Although the geometry of space-time is not Euclidean in the ordinary sense, there is a geometry which is very similar, but peculiar in certain respects. If this idea of geometry is right, there ought to be some functions of coordinates and time which are independent of the coordinate system. For example, under ordinary rotations, if we take two points, one at the origin, for simplicity, and the other one somewhere else, both systems would have the same origin, and the distance from here to the other point is the same in both. That is one property that is independent of the particular way of measuring it. The square of the distance is $x^2 + y^2 + z^2$. Now what about space-time? It is not hard to demonstrate that we have here, also, something which stays the same, namely, the combination $c^2t^2 - x^2 - y^2 - z^2$ is the same before and after the transformation: \begin{equation} \label{Eq:I:17:3} c^2t'^2\!-x'^2\!-y'^2\!-z'^2\!=c^2t^2\!-x^2\!-y^2\!-z^2\!. \end{equation} This quantity is therefore something which, like the distance, is “real” in some sense; it is called the interval between the two space-time points, one of which is, in this case, at the origin. (Actually, of course, it is the interval squared, just as $x^2 + y^2 + z^2$ is the distance squared.) We give it a different name because it is in a different geometry, but the interesting thing is only that some signs are reversed and there is a $c$ in it.

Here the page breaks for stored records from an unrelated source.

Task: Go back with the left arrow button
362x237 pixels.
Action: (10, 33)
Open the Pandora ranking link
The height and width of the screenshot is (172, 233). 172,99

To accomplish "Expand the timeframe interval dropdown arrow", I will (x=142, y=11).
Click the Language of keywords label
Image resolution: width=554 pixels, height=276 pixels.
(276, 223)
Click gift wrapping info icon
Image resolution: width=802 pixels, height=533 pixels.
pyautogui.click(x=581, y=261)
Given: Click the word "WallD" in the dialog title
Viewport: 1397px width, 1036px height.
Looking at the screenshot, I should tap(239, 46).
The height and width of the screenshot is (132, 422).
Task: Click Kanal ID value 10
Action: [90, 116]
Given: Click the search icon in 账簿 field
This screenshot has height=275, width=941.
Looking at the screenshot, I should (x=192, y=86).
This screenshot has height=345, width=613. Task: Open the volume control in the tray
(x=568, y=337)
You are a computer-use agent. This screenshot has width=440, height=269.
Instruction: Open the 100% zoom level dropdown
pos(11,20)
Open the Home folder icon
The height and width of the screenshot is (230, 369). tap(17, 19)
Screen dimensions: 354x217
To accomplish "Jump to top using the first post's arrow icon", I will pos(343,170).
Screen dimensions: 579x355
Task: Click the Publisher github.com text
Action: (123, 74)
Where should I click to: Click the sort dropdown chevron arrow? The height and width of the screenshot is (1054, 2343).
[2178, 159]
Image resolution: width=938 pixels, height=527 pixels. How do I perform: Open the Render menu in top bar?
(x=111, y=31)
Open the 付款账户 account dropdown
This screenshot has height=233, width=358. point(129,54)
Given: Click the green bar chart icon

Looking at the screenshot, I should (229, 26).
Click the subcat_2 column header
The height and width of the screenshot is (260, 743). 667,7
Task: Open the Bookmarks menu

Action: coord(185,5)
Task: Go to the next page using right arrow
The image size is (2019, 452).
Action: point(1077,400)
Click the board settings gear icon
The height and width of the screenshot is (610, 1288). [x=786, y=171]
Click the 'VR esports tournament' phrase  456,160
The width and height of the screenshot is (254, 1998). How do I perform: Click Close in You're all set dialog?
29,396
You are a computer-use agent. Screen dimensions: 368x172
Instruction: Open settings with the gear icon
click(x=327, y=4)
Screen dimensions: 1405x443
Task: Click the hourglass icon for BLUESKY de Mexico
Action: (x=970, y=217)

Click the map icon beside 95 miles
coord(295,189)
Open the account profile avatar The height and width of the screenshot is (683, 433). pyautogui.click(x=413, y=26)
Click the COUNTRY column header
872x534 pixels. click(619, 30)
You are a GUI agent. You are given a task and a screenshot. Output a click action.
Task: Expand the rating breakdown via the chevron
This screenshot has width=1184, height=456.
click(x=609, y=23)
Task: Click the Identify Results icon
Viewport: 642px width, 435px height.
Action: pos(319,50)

Let us get rid of the $c$; that is an absurdity if we are going to have a wonderful space with $x$’s and $y$’s that can be interchanged. One of the confusions that could be caused by someone with no experience would be to measure widths, say, by the angle subtended at the eye, and measure depth in a different way, like the strain on the muscles needed to focus them, so that the depths would be measured in feet and the widths in meters. Then one would get an enormously complicated mess of equations in making transformations such as (17.2), and would not be able to see the clarity and simplicity of the thing for a very simple technical reason, that the same thing is being measured in two different units. Now in Eqs. (17.1) and (17.3) nature is telling us that time and space are equivalent; time becomes space; they should be measured in the same units. What distance is a “second”? It is easy to figure out from (17.3) what it is. It is $3\times10^8$ meters, the distance that light would go in one second. In other words, if we were to measure all distances and times in the same units, seconds, then our unit of distance would be $3\times10^8$ meters, and the equations would be simpler. Or another way that we could make the units equal is to measure time in meters. What is a meter of time? A meter of time is the time it takes for light to go one meter, and is therefore $1/3\times10^{-8}$ sec, or $3.3$ billionths of a second! We would like, in other words, to put all our equations in a system of units in which $c = 1$. If time and space are measured in the same units, as suggested, then the equations are obviously much simplified. They are \begin{gather} \begin{aligned} x'&=\frac{x-ut}{\sqrt{1-u^2}},\\ y'&=y,\\[1.5ex] z'&=z,\\ t'&=\frac{t-ux}{\sqrt{1-u^2}}. \end{aligned} \label{Eq:I:17:4}\\[2.25ex] t'^2\!-x'^2\!-y'^2\!-z'^2\!=t^2\!-x^2\!-y^2\!-z^2\!. \label{Eq:I:17:5} \end{gather} If we are ever unsure or “frightened” that after we have this system with $c=1$ we shall never be able to get our equations right again, the answer is quite the opposite. It is much easier to remember them without the $c$’s in them, and it is always easy to put the $c$’s back, by looking after the dimensions. For instance, in $\sqrt{1 - u^2}$, we know that we cannot subtract a velocity squared, which has units, from the pure number $1$, so we know that we must divide $u^2$ by $c^2$ in order to make that unitless, and that is the way it goes.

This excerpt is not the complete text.